I spent my after work hours with my ex-hubby (The Hulk) because I was feeling down and sad for vague reasons. We slept together, literally (without THAT word your thinking). We woke up after five hours with our arms locked to each other, thats been our habit eversince (even if we fought the night before, come morning we're inseperable), and i still like that habit but no can do. We woke up at the same time with the banging of his neighbor telling him to have lunch already (of course, they didn't know i was in there) so, he just told them to go away. We looked at each other. He smiled and closed his eyes. I sat up and plugged the earphones of my iPOD to my ears and played "once in a lifetime" by Freestyle (foreign group). I listened to it for a few seconds and plugged the left earphone to his right ear, i told him he should play it to one of his gigs. H said yes he will. Then my tears slowly betrayed me--they fell. He asked what was wrong, i told him not to worry because for the first time in history it was NOT because of him. He wiped my tears but i asked him to get the bag of tissue i had in my purse. he said to wipe it with his pillowcase (aint he a gentleman?) so, i did and added some snot on it. He finally handed me my stack of tissue after a few minutes. i fell asleep and he went out to eat lunch with his brother and when he came back i asked him (jokingly but in a pacutie tone) if i can have hte 1liter Clairol shampoo. He looked at me and smiled. he said, OK just to make you smile . Then, i smiled and kissed him. Thank you, i said. He added, the 1liter conditioner (in separate bottle) also i dont know why.

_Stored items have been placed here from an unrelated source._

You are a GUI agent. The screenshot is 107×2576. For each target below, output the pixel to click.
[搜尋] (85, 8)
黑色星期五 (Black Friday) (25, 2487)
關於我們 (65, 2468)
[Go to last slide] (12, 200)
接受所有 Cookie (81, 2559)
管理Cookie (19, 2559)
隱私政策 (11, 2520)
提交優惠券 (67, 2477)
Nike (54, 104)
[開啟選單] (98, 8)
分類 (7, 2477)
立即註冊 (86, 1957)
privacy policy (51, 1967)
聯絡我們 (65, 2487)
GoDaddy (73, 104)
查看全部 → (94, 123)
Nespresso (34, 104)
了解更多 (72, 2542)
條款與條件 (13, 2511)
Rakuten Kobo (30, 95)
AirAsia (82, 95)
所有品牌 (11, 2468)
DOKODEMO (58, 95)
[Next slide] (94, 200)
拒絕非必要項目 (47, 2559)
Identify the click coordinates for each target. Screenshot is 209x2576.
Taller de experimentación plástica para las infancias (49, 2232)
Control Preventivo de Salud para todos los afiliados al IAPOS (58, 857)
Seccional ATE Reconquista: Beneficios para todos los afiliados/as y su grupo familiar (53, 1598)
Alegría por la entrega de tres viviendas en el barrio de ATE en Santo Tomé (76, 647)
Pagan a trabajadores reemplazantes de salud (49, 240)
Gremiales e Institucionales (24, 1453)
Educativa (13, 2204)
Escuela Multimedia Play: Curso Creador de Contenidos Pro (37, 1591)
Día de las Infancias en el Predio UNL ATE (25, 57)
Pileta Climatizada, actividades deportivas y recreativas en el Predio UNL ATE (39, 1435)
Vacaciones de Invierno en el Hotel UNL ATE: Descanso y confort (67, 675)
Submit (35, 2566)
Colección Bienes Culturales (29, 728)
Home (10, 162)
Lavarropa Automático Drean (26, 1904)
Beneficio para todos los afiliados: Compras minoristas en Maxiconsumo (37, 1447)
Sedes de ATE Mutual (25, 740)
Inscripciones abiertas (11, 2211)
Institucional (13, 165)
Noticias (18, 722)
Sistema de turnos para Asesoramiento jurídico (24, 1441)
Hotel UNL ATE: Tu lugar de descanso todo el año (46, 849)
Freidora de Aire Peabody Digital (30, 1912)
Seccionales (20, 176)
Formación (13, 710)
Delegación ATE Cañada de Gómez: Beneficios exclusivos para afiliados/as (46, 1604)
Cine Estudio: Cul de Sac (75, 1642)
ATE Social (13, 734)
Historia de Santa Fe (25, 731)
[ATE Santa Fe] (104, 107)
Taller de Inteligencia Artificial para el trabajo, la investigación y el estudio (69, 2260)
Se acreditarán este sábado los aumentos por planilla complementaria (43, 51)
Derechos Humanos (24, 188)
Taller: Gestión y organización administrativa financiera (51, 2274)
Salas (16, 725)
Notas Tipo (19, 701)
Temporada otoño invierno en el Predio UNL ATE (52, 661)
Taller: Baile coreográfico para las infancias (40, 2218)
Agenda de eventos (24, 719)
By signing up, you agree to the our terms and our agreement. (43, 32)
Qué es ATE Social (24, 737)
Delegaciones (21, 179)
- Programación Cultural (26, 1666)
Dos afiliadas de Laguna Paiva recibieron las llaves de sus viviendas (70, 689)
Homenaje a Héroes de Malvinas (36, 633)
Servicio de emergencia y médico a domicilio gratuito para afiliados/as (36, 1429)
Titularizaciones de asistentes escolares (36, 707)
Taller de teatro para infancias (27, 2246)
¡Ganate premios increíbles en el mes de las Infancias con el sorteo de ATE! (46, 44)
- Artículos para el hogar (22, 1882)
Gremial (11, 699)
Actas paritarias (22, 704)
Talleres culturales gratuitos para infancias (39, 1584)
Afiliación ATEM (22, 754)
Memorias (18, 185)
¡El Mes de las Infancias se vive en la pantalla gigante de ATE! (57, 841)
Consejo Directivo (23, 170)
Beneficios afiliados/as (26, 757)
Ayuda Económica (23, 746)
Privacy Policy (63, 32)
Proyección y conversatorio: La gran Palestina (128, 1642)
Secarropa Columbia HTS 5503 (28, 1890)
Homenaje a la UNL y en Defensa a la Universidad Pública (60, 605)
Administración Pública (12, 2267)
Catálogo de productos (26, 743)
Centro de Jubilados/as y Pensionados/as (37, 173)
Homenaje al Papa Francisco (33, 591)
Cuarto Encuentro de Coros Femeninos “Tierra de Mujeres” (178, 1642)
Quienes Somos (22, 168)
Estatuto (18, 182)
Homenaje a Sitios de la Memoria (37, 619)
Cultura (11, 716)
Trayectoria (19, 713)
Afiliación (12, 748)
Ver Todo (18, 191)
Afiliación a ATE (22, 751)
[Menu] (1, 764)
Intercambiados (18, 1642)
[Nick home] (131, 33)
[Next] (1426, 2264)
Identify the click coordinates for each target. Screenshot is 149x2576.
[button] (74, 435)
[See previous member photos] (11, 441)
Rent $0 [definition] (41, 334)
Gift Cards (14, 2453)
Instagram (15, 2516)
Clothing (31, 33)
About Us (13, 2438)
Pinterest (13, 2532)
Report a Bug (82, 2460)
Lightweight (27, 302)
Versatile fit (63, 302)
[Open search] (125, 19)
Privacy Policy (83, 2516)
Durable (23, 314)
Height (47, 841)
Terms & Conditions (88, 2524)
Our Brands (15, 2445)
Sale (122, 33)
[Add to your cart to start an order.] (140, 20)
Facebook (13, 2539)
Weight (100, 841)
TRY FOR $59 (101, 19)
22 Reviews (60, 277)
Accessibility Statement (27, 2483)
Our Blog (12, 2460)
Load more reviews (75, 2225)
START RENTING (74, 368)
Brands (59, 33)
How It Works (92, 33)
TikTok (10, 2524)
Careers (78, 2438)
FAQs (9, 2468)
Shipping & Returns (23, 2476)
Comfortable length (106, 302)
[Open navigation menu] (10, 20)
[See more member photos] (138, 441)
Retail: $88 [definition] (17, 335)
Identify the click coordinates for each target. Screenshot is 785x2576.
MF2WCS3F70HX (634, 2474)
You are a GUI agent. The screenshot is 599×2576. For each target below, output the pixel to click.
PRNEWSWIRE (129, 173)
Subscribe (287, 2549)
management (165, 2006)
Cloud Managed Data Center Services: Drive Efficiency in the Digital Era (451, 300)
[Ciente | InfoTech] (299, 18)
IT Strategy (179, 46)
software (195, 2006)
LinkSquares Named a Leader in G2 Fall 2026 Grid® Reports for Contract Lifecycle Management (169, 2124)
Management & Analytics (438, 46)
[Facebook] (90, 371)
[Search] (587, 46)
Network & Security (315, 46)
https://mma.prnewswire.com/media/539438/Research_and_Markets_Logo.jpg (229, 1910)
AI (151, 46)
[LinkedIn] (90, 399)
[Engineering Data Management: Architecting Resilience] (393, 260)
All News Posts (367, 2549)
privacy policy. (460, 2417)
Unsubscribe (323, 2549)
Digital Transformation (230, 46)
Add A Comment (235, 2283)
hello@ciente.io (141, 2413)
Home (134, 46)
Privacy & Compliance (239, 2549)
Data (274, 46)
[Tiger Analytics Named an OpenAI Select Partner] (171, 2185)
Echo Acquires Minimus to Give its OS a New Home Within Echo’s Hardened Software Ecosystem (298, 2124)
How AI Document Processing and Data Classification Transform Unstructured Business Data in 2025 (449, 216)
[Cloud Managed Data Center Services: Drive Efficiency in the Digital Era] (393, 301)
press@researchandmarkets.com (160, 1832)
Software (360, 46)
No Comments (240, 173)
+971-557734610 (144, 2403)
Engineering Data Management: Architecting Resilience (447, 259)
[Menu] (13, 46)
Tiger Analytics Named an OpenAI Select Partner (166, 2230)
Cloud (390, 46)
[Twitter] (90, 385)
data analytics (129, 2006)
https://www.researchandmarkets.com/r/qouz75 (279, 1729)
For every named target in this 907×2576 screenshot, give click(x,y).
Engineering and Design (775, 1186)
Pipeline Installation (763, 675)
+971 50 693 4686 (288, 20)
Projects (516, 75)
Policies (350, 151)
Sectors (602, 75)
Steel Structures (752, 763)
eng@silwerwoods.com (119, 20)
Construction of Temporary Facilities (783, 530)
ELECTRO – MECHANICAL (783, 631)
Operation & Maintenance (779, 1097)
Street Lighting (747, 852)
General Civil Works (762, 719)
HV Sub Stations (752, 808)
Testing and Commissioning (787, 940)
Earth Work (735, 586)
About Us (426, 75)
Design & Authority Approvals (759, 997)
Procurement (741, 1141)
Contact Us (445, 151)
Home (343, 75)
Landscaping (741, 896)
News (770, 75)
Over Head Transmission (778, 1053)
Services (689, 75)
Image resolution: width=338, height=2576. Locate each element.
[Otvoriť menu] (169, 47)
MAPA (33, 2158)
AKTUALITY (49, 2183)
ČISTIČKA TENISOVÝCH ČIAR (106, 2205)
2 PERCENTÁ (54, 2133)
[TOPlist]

Our relationship was chaotic. It was contradicted by everybody and everyone we know. He had done enough damage on me to last me another lifetime but now, i'm learning to forget that. I may have problems forgiving him of what he did but i can try to forget that and eventually forgive him. I don't have ill-feelings towards him. I even continue seeing him once in a while. He's a nice guy. He's sweet and manages to surprise me like what he did earlier.

We may or may not live with each other but at this point, for the both of us, we can't. we're interconnected, it may not be romantic but were good friends.